Measuring CPS

First Printed August 2013

A few months ago, I watched that movie staring Morgan Freeman as Joe Louis Clark, a former high school principal in New Jersey. You may remember it: Lean on Me.

Principal Clark came to a failing high school and, for lack of better terminology, turned it around.

In the movie, he didn’t do so by firing every teacher in one swoop of his executive authority, nor did he bring in a management team from the proverbial central office to critique and criticize.

Principal Clark rejuvenated the building that was already there: the teachers, the staff, and ultimately, the students. He started by getting rid of the graffiti and repainting the lockers.

Yesterday, as I marched with protesters in the streets outside, Chicago Public Schools ditched their routine cataloguing of “probation” schools. Instead, schools will be tiered in five levels, with the bottom two tiers, 4 & 5 receiving forms of intervention. Chronic tier 5 schools may face disenfranchisement, or even closure.

I do not take umbrage with measures for accountability– but these measurements must be accurate.

Under the new system for High Schools, for example, standardized test scores still make up 40 percent of the rating. That amorphous grail known as school culture, measured by the 5Essentials Survey and other notifications like student attendance, only make up 15 percent of the rating system. Which brings me to Senn High School– a school that has been on probation for some years.

I have the privilege of being elected to and serving on Senn’s Local School Council.

Even while I have been able to vote for such great things like hiring additional staff to keep classroom sizes down, my proudest vote so far was to fund the opening of a new student led school store.

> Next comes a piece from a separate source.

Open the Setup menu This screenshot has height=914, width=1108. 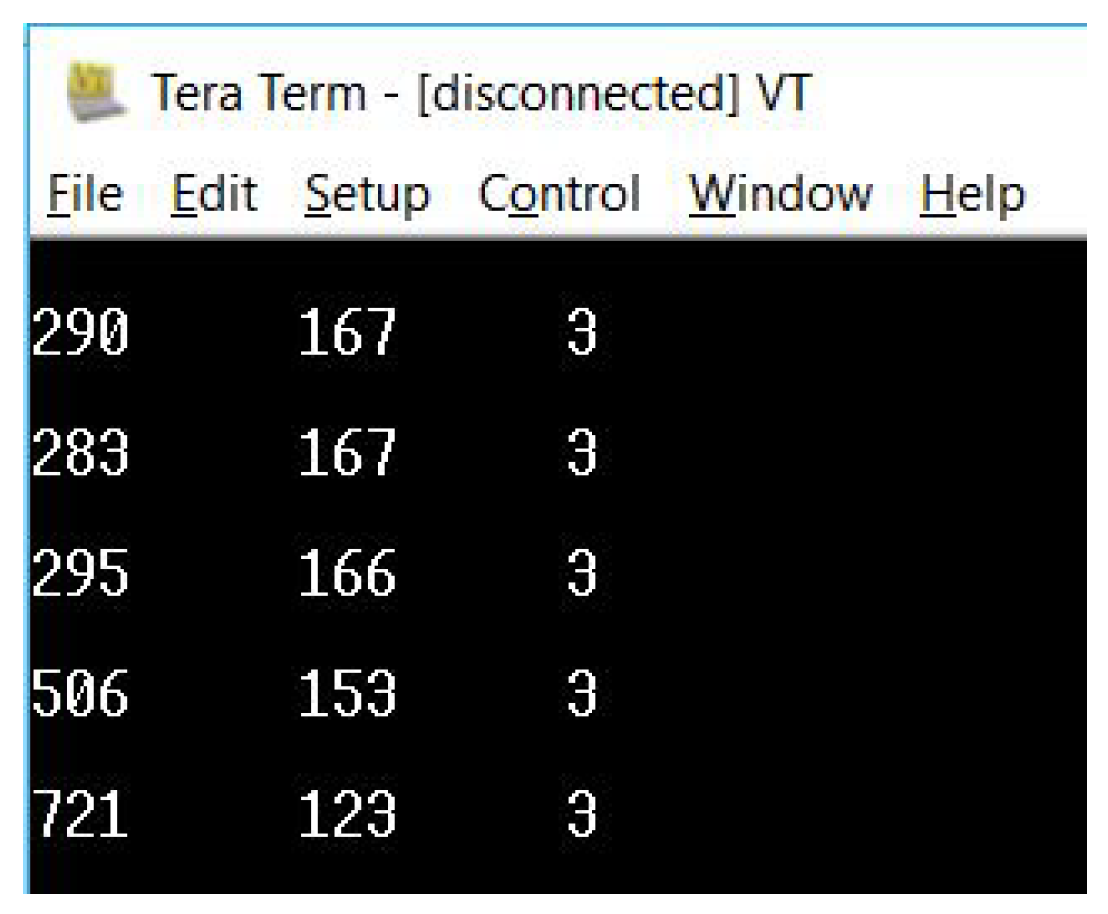[367, 194]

The store will sell Senn merchandise featuring a new, student-designed Senn logo, teach students invaluable business skills, and raise money for student activities. More than anything, it will build student culture.

I remember Senn five years ago. It was a school the neighborhood wished wasn’t there. Students did not feel safe there, nor did the community. The graffiti made it clear that gang activity was thriving. That has all changed.

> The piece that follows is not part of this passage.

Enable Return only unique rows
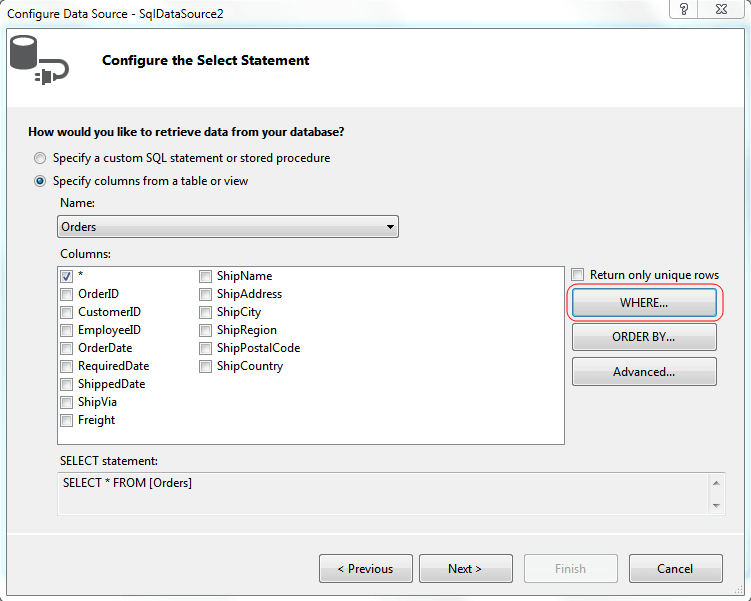Screen dimensions: 751x601 coord(578,275)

The 5Essestials survey made a notable 9 point jump year-over-year in safety measurements. In fact, last year’s freshmen rated the school’s safety score with an even more impressive 20 point jump. The school features a welcoming environment, and that is only improving.

Recently, the Principal took me and other Local School Council members on a tour of the new science labs. They were fantastic and modern.

What impressed me, however, was what was outside the classroom: The freshly painted lockers. Students will feel at home walking the halls at Senn. They will feel safe. They will be able to learn.

That is something no CPS rating system has yet been able to measure.